* What the task requires: The lines to copy are those in the records below that hold the word "text".
┌─ Dataset records
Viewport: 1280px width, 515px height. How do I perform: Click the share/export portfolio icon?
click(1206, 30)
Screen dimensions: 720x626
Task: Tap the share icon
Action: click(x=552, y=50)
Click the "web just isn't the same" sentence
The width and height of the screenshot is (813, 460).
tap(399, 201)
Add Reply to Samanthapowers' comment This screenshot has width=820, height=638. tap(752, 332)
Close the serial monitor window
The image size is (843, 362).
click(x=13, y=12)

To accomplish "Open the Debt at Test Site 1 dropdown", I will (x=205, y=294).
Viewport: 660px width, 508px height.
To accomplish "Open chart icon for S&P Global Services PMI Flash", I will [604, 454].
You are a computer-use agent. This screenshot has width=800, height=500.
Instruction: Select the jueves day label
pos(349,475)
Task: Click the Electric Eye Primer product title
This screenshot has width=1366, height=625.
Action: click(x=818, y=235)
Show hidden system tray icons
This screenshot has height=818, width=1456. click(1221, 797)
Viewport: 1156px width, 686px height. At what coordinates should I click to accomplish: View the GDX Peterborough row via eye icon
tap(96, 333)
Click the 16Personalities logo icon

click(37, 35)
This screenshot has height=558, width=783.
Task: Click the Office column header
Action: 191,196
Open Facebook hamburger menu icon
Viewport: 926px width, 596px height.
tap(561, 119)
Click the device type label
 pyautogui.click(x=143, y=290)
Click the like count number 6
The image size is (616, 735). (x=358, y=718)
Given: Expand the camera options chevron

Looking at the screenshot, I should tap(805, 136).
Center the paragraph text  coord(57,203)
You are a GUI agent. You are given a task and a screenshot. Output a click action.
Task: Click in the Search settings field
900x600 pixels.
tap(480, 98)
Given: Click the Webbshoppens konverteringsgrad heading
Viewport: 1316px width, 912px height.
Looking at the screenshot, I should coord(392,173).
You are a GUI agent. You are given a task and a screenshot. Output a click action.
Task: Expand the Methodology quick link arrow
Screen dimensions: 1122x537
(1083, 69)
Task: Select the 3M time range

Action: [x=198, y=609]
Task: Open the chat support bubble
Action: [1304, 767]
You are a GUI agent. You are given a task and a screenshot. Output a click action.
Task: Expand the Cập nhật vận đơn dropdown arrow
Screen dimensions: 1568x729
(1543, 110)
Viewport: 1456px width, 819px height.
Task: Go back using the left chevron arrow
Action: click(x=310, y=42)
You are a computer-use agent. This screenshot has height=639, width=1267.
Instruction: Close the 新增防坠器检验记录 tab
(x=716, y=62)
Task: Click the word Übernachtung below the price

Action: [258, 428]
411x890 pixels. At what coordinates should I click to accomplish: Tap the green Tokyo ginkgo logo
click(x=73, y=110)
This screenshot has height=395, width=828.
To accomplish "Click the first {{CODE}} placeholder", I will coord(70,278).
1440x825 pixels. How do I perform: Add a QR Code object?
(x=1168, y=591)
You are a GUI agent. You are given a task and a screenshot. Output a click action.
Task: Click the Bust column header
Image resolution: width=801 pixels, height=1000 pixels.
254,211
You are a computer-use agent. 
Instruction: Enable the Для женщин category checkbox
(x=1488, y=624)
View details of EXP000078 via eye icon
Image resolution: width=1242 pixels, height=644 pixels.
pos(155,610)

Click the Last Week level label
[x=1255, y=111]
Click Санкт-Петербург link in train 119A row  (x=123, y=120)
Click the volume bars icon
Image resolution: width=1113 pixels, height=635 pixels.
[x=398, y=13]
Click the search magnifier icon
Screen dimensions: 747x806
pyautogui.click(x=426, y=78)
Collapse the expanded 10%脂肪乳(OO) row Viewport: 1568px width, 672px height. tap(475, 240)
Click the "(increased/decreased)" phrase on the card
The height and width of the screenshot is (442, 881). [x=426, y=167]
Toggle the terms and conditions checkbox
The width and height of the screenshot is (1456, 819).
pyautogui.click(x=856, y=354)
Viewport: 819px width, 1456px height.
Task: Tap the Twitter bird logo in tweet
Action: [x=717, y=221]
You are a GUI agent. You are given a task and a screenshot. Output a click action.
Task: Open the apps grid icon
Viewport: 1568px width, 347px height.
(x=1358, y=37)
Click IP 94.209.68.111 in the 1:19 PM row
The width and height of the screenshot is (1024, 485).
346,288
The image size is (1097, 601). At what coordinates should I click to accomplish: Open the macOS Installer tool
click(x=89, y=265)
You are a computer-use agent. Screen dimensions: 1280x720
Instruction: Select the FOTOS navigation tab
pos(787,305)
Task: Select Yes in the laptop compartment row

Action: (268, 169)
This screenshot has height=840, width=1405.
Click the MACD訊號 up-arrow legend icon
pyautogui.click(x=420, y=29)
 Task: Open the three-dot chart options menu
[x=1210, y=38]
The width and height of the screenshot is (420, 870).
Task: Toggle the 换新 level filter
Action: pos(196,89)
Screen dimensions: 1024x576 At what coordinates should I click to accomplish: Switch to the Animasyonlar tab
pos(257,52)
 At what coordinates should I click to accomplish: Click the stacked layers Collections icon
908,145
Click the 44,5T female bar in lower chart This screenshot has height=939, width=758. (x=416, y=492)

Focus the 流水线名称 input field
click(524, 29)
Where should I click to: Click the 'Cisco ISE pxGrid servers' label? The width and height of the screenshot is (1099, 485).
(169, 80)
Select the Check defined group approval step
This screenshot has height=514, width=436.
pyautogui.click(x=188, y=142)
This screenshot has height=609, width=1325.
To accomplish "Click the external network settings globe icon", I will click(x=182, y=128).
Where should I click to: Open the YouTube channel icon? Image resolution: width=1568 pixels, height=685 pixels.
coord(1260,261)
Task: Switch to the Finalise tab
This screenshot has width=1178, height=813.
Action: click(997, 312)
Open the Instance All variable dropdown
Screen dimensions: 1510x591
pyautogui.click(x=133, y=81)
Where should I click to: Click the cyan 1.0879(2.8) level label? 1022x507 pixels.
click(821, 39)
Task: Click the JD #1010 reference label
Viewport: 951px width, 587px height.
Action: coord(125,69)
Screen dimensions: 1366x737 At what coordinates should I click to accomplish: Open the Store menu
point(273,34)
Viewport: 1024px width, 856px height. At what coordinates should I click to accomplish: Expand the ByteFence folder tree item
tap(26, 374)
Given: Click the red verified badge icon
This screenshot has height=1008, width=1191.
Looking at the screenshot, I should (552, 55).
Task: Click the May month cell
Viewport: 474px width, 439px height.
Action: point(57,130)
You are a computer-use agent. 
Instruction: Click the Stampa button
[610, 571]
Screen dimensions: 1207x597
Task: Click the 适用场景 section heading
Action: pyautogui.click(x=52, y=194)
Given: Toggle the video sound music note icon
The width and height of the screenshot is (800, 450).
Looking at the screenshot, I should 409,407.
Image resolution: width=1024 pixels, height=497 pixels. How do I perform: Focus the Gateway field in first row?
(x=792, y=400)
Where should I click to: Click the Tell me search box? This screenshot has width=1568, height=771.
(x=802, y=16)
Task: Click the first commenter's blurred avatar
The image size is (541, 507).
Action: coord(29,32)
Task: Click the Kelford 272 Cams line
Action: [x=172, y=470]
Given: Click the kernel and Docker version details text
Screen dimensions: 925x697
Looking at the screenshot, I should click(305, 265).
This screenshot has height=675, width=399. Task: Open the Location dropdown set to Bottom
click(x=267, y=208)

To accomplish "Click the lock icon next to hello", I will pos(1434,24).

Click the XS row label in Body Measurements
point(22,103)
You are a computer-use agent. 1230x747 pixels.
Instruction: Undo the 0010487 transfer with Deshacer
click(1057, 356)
└─
* Exercise result:
Center the paragraph text  coord(57,203)
Given: Click the kernel and Docker version details text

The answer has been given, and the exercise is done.